Cyrille Giquello wrote:
Hi,

a perhaps stupide question, but I really ask me it ...

Why there Cloning messageUnit before sending message ?

For exemple in :

in engine.ClientInfo.java.notifyAboutLogin()

           MessageUnitWrapper msgUnitWrapper = messageQueue.pull();
            if (msgUnitWrapper == null)
               break;
            MessageUnit msg = msgUnitWrapper.getMessageUnitClone();
            msg.qos = getUpdateQoS((String)null, msgUnitWrapper,
iMessage, numMessages);
            if (Log.TRACE) Log.trace(ME, "Flushing message #" + iMessage
+ ": " + msg.qos);
            MessageUnit[] arr = new MessageUnit[1];
            arr[0] = msg;
            // TODO: emails can also be sent to the logged off client!
            cbInfo.sendUpdate(this, msgUnitWrapper,arr);

If we're pulling the message from the queue, it is no more in the queue,
so why cloning it before sending ?

I needing to understand some background because I've planning to
"trying" to hack xmlBlaster and add a behavior : when PTP persistents
messages are sending to client, erasing them from file-system if they
were sending to the destination.

Hi Cyrille,

the messageUnit handle is a reference only, everybody who has
this handle can manipulate the content.

So if a new publish arrives, the new content would override the
old content in the queue, if it would be the same instance.

Another reason is that the callback plugin can't do any harm if
manipulating the messageUnit for example in the native plugin.

From a security aspect, the core classes should never have dangling
references around in the neighbours garden.

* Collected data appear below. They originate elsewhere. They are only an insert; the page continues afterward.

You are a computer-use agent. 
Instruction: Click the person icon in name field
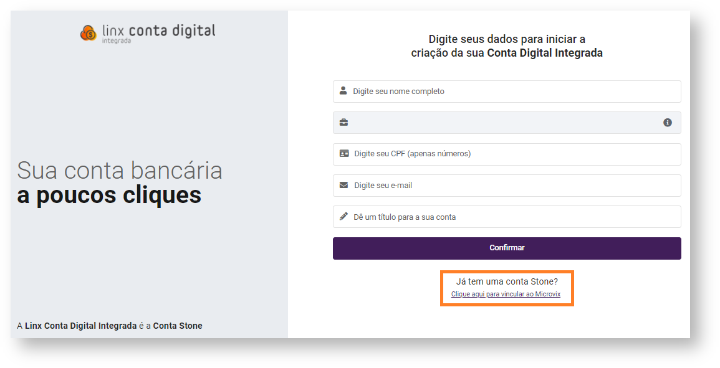(343, 91)
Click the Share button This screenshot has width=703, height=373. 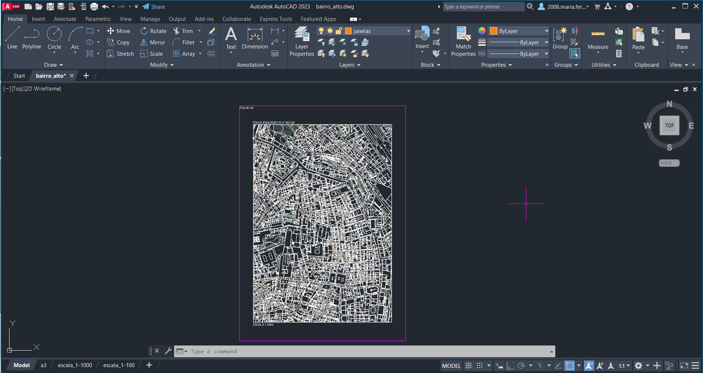point(154,7)
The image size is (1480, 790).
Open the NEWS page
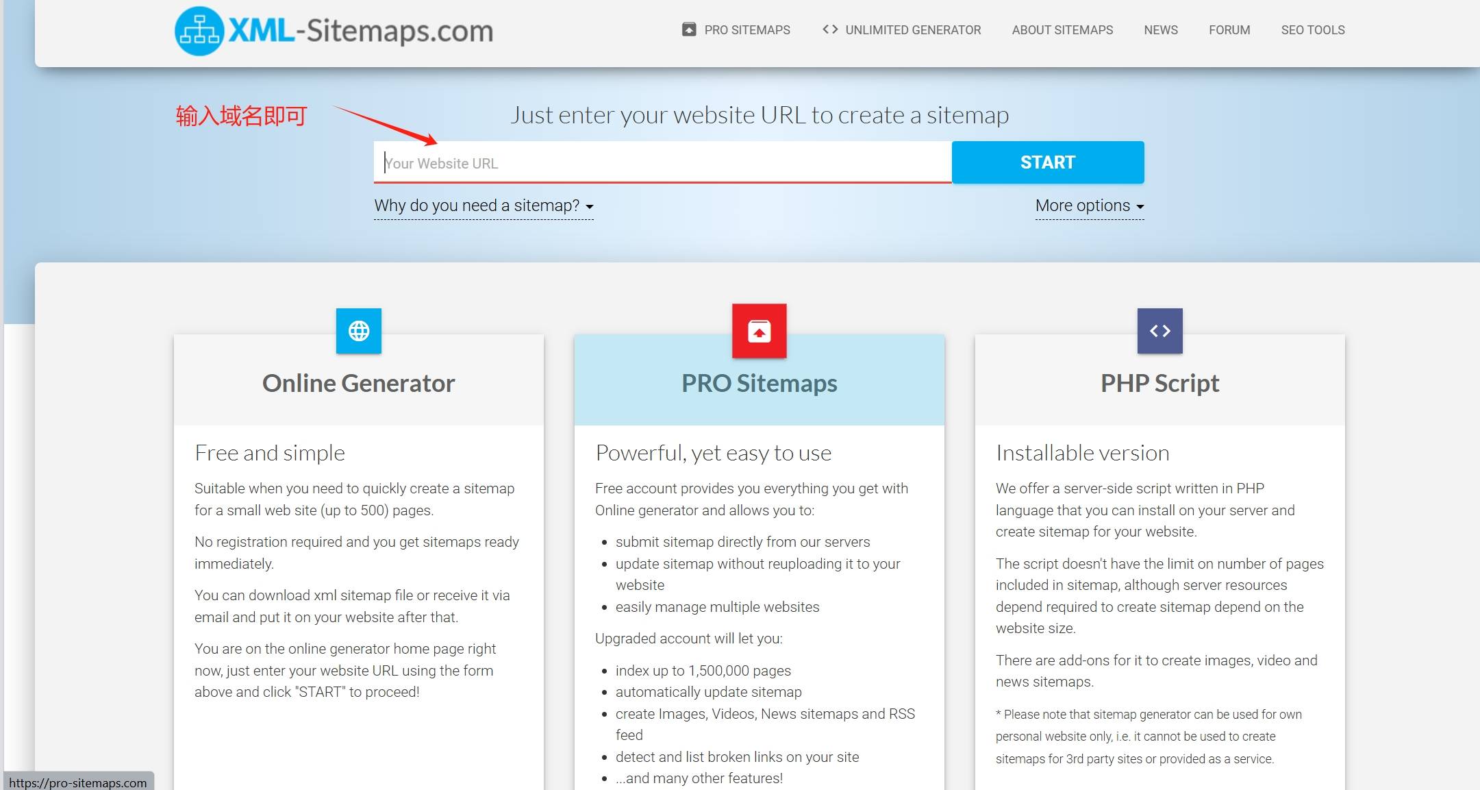[1161, 30]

Yes, even the most
trusted neighbour could misuse it.
In our case, I_XmlBlaster.java is the gateway into the xmlBlaster core,
no other entry point is existing.
So we can control security very simple.
As all the String arguments are immutable, there is no problem.
Only the publish has a week argument which we should change
in a future version as well.
A bad behaving protocol plugin driver could do funny things with this.

There are some other patterns in Java to address the readonly object problem.

In C++, there are even more possibilities to enforce readonly, the C++
"const" is much more usefull than the Java "final".

Probably we should switch forward to C++ again :-).